Key Question: Does your cryptographic inventory capture the unseen hardware roots that define your trust boundary?


[25:32] Step 5: Build for Physical Resilience –
Quantum safety is only part of the equation, physical resilience completes it. Thalia explains how HP integrates side-channel and fault-injection protections into hardware designs, preventing attackers from bypassing verification steps or manipulating power and timing behaviour. Since such defences cannot be retrofitted after deployment, they must be planned at the design phase alongside cryptographic migration. The goal is not just mathematical security but operational assurance, devices that remain trustworthy even under physical access or lab-level attack.

Key Question: How aligned are your hardware-level countermeasures with the cryptographic strength you rely on?
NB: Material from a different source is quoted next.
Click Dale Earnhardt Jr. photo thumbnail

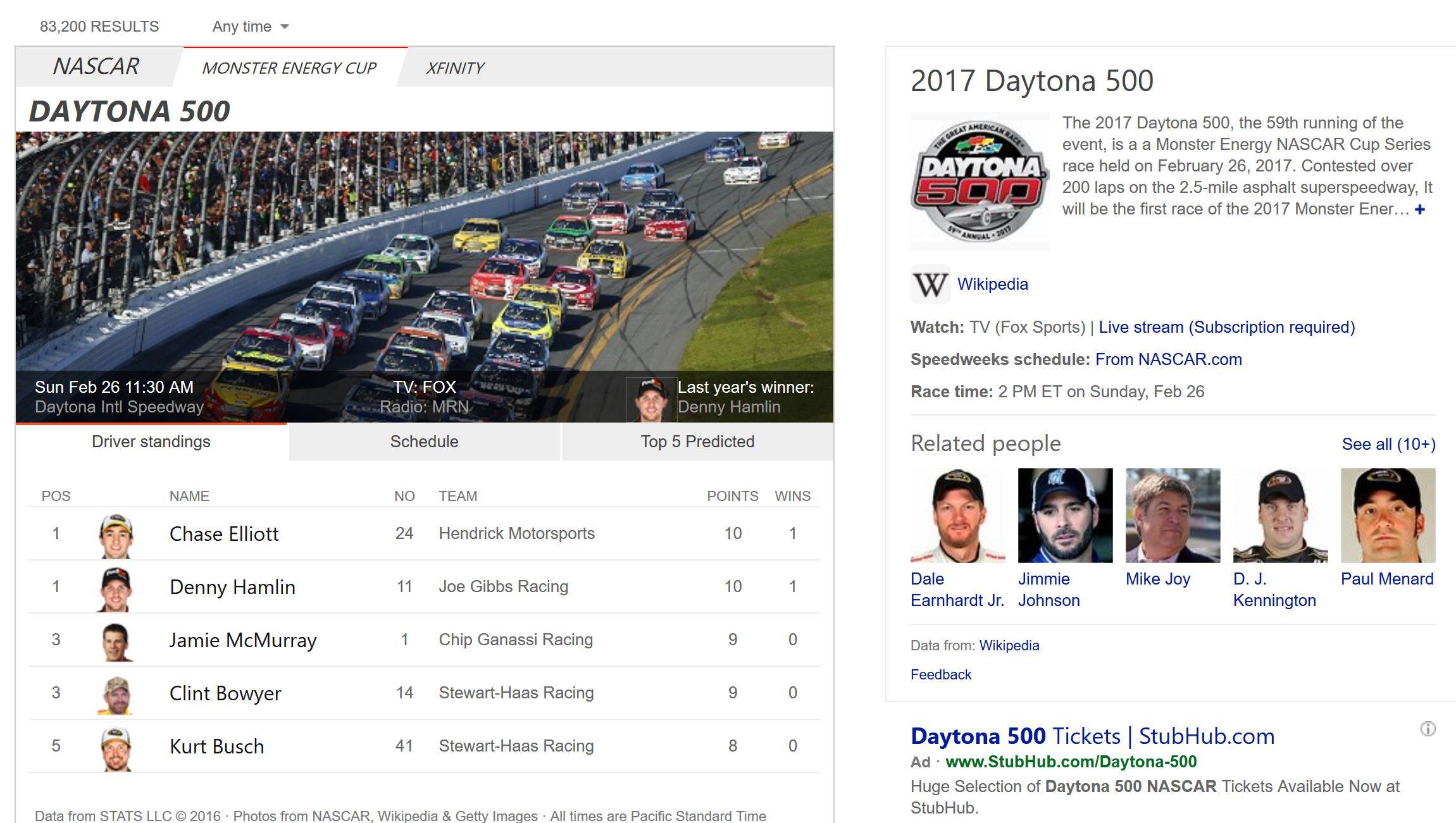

[18:21] Step 6: Prioritise Long-Lived, Hard-to-Update Devices –
Every device has a lifespan; cryptography often does not. HP’s migration strategy focuses on hardware that will remain in service for years, business PCs, printers, and embedded peripherals. By upgrading these devices first, HP reduces exposure to the “harvest now, decrypt later” threat and avoids expensive retrofits when new standards become mandatory. Thalia calls this “future-proofing at the factory”: designing security that endures as algorithms evolve and threats mature. Prioritising longevity over convenience transforms security investment into measurable business value.
Key Question: Which products in your portfolio will still be operational when quantum attacks become real, and are they ready today?